Logo Questions Linux Laravel Mysql Ubuntu Git Menu
 

Is it thread-safe to access a Mat with multiple threads in OpenCV?

i want to speedup an algorithm (complete local binary pattern with circle neighbours) for which i iterate trough all pixels and calculate some stuff with it neighbours (so i need neighbour pixel access).

Currently i do this by iterating over all pixels with one thread/process. I want to parallelize this task by dividing the input image into multiple ROIs and calculate each ROI seperatly (with multiple threads).

The Problem here is, that the ROIs are overlapping (because to calculate a pixel, sometimes i need to look at neighbours far away) and its possible that multiple threads accessing Pixel-Data (READING) at same time. Is that a Problem if two or more threads reading same Mat at same Indices at same time?

Is it also a problem, if i write to the same Mat parallel but at different indices?

like image 399
Math Library Avatar asked Aug 08 '19 20:08

Math Library


2 Answers

Generally, parallel reading is not a problem as a cv::Mat is just a nice wrapper around an array, just like std::vector (yes there are differences but I don't see how they would affect the matter of the topic here so I'm going to ignore them). However parallelization doesn't automatically give you a performance boost. There are quite a few things to consider here:

Creating a thread is ressource heavy and can have a large negative impact if the task is relatively short (in terms of computation time) so thread pooling has to be considered.

If you write high performance code (no matter if multi- or single threaded) you should have a grasp of how your hardware works. In this case: memory and CPU. There is a very good talk from Timur Doumler at CppCon 2016 about that topic. This should help you avoiding cache misses.

Also mention worthy is compiler optimization. Turn it on. I know this sounds super obvious but there are a lot of people on SO that ask questions about performance and yet they don't know what compiler optimization is.

Finally, there is the OpenCV Transparent API (TAPI) which basically utilizes the GPU instead of the CPU. Almost all built-in algorithms of OpenCV support the TAPI, you just have to pass a cv::UMat instead of a cv::Mat. Those two types are convertible to each other. However, the conversion is time intensive because a UMat is basically an array on the GPU memory (VRAM), which means it has to be copied each time you convert it. Also accessing the VRAM takes longer than accessing the RAM (for the CPU that is). Though, you have to keep in mind that you cannot access VRAM data with the CPU without copying it to the RAM. This means you cannot iterate over your pixels if you use cv::UMat. It is only possible if you write your own OpenCL or Cuda code so your algorithm can run on the GPU.

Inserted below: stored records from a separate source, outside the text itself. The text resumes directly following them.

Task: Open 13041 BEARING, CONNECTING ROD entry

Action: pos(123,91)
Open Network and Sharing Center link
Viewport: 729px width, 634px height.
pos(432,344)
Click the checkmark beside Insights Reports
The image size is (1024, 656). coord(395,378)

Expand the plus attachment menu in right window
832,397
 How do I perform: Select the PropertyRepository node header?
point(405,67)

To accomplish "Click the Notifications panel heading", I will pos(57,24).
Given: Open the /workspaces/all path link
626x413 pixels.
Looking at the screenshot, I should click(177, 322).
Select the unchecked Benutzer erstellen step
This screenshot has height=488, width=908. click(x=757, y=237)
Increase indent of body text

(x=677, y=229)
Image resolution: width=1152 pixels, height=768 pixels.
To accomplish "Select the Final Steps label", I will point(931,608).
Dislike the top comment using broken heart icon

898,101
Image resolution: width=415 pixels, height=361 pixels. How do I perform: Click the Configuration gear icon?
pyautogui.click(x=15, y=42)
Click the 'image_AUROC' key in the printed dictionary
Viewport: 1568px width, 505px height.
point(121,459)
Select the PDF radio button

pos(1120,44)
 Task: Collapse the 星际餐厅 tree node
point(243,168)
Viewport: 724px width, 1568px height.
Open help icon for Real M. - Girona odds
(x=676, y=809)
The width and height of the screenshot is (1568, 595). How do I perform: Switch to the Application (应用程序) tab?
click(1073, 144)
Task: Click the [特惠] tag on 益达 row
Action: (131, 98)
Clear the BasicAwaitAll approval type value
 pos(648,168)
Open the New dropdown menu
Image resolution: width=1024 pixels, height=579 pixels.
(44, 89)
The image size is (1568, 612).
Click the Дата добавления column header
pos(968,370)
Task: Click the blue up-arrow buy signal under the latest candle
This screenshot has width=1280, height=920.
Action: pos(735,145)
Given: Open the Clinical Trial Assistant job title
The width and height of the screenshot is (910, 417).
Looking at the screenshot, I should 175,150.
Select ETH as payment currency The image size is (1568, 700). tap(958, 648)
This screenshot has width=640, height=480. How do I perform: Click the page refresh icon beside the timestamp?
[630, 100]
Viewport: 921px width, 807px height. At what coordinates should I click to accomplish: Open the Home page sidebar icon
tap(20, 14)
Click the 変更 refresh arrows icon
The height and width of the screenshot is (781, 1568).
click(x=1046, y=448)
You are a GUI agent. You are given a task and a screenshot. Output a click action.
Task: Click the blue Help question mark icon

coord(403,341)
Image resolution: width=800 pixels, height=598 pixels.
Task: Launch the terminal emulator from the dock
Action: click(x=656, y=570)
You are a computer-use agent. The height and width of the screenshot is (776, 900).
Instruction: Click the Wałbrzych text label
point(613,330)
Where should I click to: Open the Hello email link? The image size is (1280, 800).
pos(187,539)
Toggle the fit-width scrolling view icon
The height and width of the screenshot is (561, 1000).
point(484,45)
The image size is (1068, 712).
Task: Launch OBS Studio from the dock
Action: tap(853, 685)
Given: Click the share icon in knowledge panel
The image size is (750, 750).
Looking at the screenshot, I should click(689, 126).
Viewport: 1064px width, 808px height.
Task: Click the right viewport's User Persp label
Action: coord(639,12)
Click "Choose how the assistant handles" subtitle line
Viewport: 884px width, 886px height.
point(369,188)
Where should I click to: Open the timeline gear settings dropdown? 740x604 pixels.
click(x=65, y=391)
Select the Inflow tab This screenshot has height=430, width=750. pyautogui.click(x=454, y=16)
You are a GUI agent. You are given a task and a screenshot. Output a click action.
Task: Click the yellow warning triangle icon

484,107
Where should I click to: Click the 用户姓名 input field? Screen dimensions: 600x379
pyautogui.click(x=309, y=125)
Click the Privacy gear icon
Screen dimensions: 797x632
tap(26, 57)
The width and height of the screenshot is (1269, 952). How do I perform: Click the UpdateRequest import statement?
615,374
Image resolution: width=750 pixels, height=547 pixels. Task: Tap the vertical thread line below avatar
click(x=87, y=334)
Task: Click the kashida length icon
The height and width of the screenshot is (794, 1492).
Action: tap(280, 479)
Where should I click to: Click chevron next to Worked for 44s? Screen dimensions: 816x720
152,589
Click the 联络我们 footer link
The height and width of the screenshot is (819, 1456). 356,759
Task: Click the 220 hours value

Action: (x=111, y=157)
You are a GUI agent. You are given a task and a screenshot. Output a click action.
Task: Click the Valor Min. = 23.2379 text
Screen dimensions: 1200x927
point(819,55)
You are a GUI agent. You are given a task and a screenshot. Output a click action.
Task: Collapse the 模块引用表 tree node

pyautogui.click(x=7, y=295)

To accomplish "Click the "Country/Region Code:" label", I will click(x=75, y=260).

In most consumer grade PCs, for sliding window algorithms (basically anything that iterates over the pixels and performs a calculation around each pixel), using the GPU is usually by far the fastest method (but also requires the most effort to implement). Of course this only holds if the data buffer (your image) is large enough to make it worth copying to and from the VRAM.

For parallel writing: it's generally safe as long as you don't have overlapping areas. However, cache misses and false sharing (as pointed out by NathanOliver) are problems to be considered.

like image 113
Timo Avatar answered Sep 30 '22 15:09

Timo


As long as no writes happen simultaneously to the reads, it is safe to have multiple concurrent reads.

That holds for any sane system.

Consider the alternative:

If there was a race condition, it would mean that the memory storing your object gets modified during the read operation. If no memory (storing the object) gets written to during the read, there's no possible interaction between the threads.

Lastly, if you look at the doc,

https://docs.opencv.org/3.1.0/d3/d63/classcv_1_1Mat.html

You'll see two mentions of thread-safety:

Thus, it is safe to operate on the same matrices asynchronously in different threads.

They mention it around ref-counting, performed during matrix assignment. So, at the very least, assigning from the same matrix to two others can be done safely in multiple threads. This pretty much guarantees that simple read access is also thread-safe.

like image 37
Jeffrey Avatar answered Sep 30 '22 16:09

Jeffrey